# [Excerpted passage]

-- Opening Marker --

American Latter-day Saint photographer

Charles Ellis "Charlie" Johnson (March 21, 1857 – February 21, 1926) was an American Latter-day Saint photographer known for his work both in Utah and around the world. He grew up in St. George, Utah, and gained an interest in botany and theater. While operating a drug store in Salt Lake City, he started dabbling in photography and opened a photo studio. He photographed actors and actresses at the Salt Lake Theater, including some artistic nudes. He took photos of Utah attractions, and in 1903 traveled through the Ottoman Empire to take photos for the 1904 St. Louis World's Fair. In 1917 Johnson moved to San Jose, California, where he continued operating a photo studio.

-- Closing Marker --

# [Your goal]
Does each statement below agree with the passage about photographer Charles Ellis Johnson? Answer yes or no for each and quote the text's deciding words: (a) Johnson grew up in Salt Lake City; (b) he traveled through the Ottoman Empire to take photos for the 1904 St. Louis World's Fair; (c) after moving to San Jose, he stopped operating a photo studio.

# [Extracted records]
-- Opening Marker --

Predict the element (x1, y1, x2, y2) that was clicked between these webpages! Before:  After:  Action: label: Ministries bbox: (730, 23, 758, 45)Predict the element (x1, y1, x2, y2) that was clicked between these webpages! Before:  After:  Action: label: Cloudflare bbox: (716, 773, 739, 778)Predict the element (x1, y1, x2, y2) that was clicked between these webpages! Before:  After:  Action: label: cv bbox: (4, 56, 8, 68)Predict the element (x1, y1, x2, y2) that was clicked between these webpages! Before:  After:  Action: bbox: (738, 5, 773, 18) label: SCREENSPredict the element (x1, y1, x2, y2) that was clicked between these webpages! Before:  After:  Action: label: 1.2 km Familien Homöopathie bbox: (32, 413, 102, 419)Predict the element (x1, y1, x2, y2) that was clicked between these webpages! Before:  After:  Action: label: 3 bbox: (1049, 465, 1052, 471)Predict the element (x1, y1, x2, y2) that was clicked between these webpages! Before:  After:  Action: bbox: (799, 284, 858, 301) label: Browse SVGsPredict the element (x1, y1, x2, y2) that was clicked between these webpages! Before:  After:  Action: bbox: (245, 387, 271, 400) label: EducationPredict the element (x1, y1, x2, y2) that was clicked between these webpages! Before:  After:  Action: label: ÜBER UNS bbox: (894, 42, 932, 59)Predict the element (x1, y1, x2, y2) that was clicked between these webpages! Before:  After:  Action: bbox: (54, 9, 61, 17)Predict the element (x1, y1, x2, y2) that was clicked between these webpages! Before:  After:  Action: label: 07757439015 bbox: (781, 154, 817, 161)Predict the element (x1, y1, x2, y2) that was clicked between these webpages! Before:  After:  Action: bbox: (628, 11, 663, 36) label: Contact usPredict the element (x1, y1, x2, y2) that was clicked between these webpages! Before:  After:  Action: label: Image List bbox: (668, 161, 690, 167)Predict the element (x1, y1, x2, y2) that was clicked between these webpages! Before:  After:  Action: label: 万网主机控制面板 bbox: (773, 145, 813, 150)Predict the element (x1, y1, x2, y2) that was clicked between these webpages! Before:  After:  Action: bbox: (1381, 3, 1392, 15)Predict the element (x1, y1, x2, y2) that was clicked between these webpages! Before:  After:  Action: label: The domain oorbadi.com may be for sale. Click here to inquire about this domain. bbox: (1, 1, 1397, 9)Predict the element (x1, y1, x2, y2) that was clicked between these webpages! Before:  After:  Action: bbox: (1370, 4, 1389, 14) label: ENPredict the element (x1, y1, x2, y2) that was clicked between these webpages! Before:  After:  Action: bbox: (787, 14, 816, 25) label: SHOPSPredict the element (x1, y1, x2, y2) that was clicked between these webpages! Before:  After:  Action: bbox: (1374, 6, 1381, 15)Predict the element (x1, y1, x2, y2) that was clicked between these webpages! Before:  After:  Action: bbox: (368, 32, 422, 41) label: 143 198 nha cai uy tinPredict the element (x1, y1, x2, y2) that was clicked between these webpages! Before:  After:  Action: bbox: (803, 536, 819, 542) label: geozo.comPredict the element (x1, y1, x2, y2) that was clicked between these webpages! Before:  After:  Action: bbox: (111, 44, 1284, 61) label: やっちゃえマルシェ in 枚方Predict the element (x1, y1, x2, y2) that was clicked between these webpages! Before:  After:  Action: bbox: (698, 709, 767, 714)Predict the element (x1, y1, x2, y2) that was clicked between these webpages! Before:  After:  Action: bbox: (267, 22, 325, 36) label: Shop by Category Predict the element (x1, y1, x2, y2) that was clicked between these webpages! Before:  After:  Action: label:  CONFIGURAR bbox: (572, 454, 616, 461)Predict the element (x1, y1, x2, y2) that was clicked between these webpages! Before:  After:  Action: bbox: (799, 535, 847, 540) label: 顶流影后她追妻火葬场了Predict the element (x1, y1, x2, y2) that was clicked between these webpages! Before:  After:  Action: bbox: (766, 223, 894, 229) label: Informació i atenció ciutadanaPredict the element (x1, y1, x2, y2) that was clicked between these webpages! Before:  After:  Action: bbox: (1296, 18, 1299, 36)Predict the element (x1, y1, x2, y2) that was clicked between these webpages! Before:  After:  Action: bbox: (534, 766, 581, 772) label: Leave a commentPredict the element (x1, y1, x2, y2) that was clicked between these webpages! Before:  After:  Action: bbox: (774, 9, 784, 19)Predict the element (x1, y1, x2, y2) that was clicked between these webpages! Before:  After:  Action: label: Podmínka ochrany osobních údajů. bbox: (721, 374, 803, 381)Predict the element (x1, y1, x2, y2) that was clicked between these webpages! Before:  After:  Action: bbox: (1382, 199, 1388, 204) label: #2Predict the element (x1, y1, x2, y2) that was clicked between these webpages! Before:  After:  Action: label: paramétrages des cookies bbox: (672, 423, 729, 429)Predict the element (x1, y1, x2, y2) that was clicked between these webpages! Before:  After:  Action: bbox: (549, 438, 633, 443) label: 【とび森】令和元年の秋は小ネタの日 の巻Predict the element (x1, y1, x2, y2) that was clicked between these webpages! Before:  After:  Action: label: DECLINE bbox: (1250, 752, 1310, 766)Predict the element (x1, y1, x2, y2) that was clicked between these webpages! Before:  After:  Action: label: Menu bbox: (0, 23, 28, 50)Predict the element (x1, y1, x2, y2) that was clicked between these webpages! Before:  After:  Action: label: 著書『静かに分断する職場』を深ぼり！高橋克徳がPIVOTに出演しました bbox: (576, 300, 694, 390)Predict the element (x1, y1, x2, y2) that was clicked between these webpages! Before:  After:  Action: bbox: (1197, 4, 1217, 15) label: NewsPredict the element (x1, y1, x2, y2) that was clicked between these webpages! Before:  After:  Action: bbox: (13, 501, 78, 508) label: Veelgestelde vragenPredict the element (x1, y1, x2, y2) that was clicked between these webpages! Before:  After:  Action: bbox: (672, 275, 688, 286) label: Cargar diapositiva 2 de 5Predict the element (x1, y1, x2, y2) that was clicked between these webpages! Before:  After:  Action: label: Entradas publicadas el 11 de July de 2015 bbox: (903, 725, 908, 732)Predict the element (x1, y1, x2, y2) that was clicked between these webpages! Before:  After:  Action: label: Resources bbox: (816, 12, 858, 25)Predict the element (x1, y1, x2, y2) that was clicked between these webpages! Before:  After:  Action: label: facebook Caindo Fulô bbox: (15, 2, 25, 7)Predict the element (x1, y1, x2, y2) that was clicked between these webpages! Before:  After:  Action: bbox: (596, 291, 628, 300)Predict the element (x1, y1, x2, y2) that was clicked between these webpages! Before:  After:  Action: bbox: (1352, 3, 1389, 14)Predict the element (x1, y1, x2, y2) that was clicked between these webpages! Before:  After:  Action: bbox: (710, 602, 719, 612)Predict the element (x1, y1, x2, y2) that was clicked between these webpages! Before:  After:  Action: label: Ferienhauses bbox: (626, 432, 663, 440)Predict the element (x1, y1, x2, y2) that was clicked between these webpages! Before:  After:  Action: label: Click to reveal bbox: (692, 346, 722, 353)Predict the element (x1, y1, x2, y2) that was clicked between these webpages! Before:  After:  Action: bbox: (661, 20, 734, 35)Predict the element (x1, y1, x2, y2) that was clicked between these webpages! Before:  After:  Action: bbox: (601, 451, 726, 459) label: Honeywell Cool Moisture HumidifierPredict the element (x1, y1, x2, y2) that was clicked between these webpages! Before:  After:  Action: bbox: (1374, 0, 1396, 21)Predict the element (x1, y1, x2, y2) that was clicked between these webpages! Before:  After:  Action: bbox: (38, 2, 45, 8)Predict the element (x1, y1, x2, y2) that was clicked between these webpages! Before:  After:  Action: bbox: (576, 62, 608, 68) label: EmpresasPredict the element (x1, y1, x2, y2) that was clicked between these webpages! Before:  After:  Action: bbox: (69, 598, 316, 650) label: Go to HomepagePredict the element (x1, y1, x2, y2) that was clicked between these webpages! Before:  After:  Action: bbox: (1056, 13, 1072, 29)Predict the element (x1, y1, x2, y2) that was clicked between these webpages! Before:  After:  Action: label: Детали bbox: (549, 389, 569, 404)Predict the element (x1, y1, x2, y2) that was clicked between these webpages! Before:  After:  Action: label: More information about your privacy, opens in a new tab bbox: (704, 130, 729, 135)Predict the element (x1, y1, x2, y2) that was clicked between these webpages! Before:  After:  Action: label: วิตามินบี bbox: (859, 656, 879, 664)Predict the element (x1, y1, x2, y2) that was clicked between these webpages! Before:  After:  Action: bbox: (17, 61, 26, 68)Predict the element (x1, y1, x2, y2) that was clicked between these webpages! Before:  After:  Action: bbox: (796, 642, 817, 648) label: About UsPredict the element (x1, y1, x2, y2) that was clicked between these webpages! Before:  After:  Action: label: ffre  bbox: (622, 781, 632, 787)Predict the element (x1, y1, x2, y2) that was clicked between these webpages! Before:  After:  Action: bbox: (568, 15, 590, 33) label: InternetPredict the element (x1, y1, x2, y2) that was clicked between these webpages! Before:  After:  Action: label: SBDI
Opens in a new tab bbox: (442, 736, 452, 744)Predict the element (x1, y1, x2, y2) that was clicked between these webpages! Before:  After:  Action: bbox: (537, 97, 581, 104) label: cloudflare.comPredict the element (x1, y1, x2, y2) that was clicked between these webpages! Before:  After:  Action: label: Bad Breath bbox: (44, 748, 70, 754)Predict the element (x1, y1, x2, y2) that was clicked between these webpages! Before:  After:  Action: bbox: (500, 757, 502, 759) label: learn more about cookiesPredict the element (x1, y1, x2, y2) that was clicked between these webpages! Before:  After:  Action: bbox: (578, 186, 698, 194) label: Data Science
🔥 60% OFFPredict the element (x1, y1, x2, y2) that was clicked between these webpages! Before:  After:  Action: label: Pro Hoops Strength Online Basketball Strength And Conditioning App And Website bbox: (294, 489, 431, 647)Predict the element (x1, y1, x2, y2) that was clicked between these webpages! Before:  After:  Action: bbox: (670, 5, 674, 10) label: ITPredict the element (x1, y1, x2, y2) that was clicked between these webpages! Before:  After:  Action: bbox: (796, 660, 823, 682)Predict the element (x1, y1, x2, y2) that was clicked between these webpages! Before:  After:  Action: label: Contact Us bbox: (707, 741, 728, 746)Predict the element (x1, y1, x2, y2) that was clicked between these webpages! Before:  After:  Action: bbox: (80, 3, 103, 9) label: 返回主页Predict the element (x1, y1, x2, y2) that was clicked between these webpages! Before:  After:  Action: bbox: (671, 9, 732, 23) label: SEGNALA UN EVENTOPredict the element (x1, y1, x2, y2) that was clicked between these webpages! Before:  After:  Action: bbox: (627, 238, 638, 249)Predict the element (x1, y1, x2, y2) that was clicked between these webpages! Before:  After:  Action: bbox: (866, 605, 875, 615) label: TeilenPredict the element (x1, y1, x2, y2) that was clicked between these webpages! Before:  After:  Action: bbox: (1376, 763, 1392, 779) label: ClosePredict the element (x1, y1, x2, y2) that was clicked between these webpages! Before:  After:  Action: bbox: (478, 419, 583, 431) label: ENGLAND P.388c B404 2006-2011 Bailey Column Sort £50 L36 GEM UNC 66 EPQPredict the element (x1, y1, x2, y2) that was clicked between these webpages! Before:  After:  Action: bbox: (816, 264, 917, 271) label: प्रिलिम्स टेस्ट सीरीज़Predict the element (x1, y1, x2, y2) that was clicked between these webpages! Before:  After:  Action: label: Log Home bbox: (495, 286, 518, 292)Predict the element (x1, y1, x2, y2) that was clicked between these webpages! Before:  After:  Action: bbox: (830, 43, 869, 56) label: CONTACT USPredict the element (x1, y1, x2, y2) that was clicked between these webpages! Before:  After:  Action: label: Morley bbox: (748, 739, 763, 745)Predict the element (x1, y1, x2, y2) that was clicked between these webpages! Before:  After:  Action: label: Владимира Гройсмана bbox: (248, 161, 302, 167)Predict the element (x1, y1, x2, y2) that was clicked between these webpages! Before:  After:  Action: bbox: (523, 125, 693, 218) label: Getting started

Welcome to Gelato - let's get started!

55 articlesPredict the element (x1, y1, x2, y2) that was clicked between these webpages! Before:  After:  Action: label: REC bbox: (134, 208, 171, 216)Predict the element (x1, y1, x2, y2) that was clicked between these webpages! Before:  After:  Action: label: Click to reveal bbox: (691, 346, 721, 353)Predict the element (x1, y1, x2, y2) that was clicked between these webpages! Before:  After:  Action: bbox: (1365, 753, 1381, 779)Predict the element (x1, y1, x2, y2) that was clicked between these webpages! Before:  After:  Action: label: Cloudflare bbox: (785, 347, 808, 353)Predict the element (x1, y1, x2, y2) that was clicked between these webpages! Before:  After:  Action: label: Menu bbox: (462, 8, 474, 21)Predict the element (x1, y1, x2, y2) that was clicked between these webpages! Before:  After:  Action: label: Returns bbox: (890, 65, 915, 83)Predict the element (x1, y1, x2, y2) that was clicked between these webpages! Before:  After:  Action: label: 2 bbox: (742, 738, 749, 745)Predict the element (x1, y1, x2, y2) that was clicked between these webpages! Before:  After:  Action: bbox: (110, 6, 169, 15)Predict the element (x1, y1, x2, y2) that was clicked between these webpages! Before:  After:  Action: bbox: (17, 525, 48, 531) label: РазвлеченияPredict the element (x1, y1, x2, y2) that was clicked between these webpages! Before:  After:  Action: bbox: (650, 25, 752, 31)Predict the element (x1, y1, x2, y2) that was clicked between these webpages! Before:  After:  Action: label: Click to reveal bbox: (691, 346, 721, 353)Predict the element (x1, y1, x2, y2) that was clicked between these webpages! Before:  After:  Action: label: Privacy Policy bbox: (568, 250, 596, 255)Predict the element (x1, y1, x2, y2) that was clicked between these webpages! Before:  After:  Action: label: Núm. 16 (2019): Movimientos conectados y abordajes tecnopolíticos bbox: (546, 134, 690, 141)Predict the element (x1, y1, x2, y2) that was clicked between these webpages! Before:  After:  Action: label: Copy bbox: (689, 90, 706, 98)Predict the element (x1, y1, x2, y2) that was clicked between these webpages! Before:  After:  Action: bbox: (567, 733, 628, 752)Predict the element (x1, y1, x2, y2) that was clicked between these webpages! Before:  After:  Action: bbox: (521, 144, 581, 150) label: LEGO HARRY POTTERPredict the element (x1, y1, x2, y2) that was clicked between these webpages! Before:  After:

-- Closing Marker --

# [Task solution]
(a) No: "He grew up in St. George, Utah"
(b) Yes: "in 1903 traveled through the Ottoman Empire to take photos for the 1904 St. Louis World's Fair"
(c) No: "where he continued operating a photo studio"